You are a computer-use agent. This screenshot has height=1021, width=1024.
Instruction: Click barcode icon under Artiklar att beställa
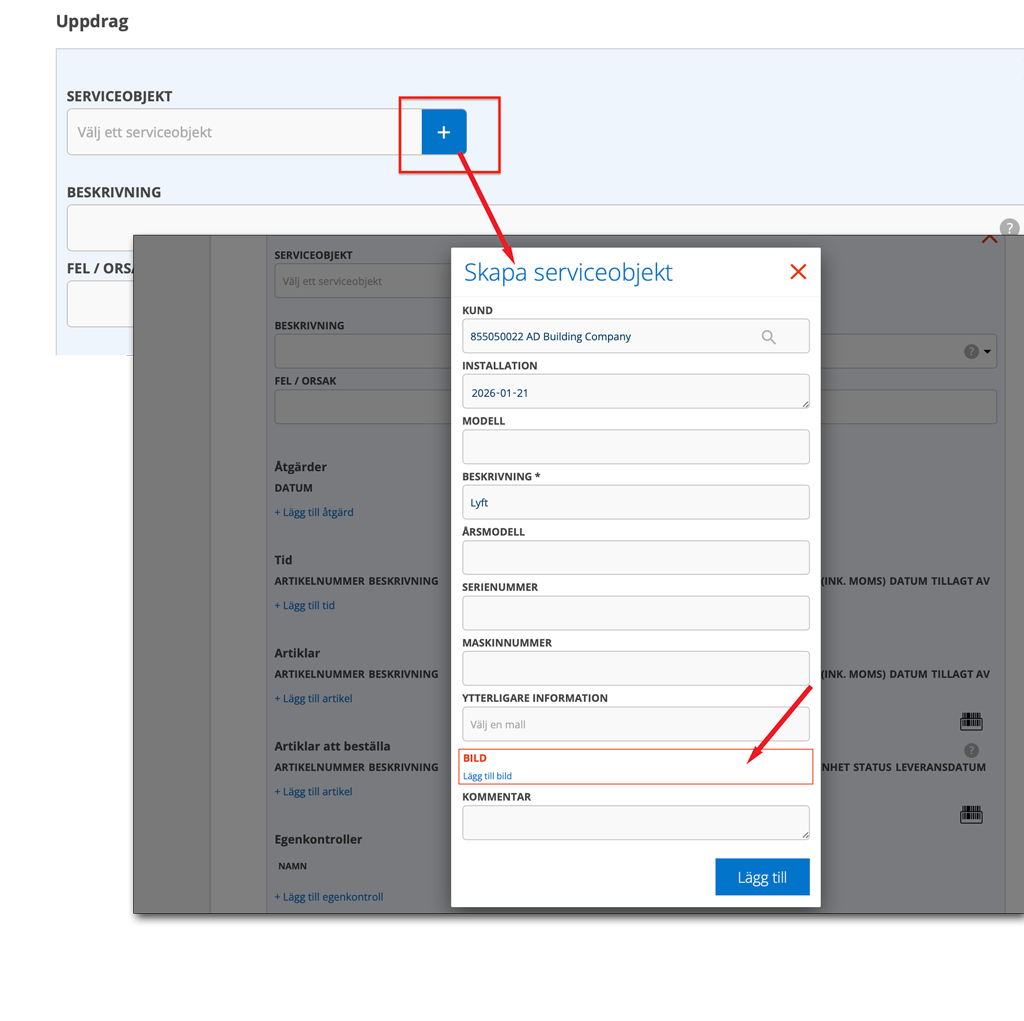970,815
...
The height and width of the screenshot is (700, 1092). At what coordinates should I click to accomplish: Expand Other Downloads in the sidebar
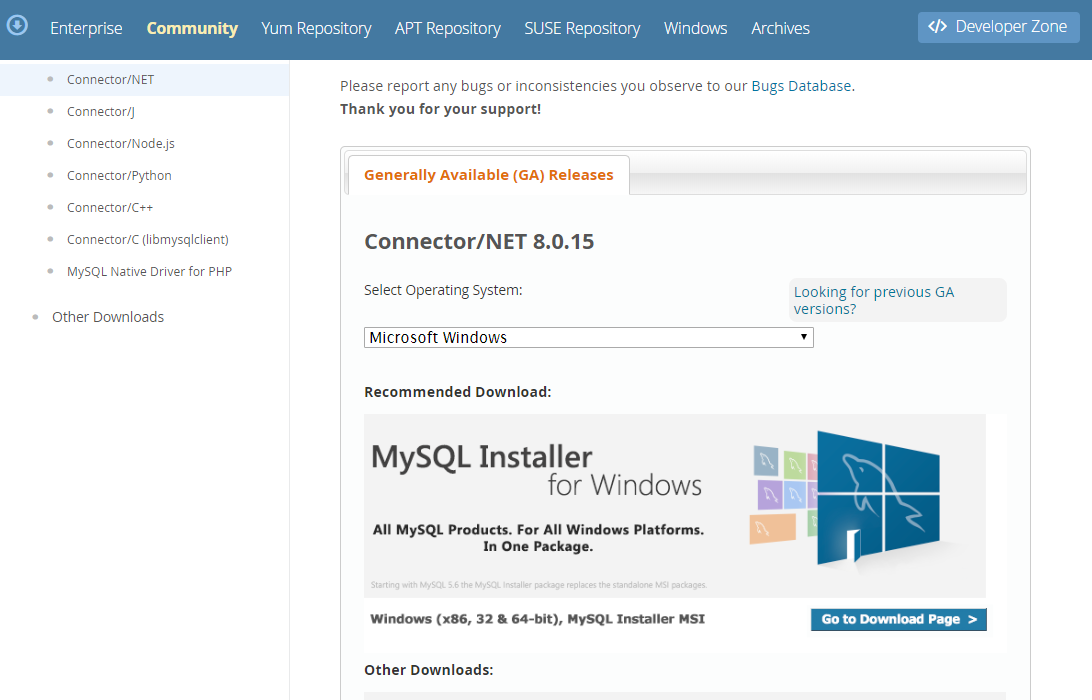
==
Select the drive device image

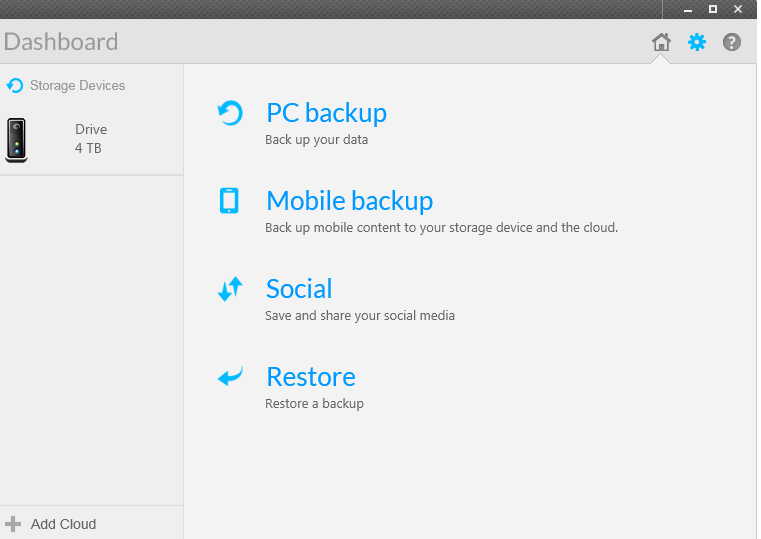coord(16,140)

Task objective → Pull out every line above that contains the string "height", treating uppercase and lowercase letters as different.

Answer →
You are a computer-use agent. This screenshot has height=1021, width=1024.
The height and width of the screenshot is (700, 1092). At what coordinates should I click to accomplish: Expand Other Downloads in the sidebar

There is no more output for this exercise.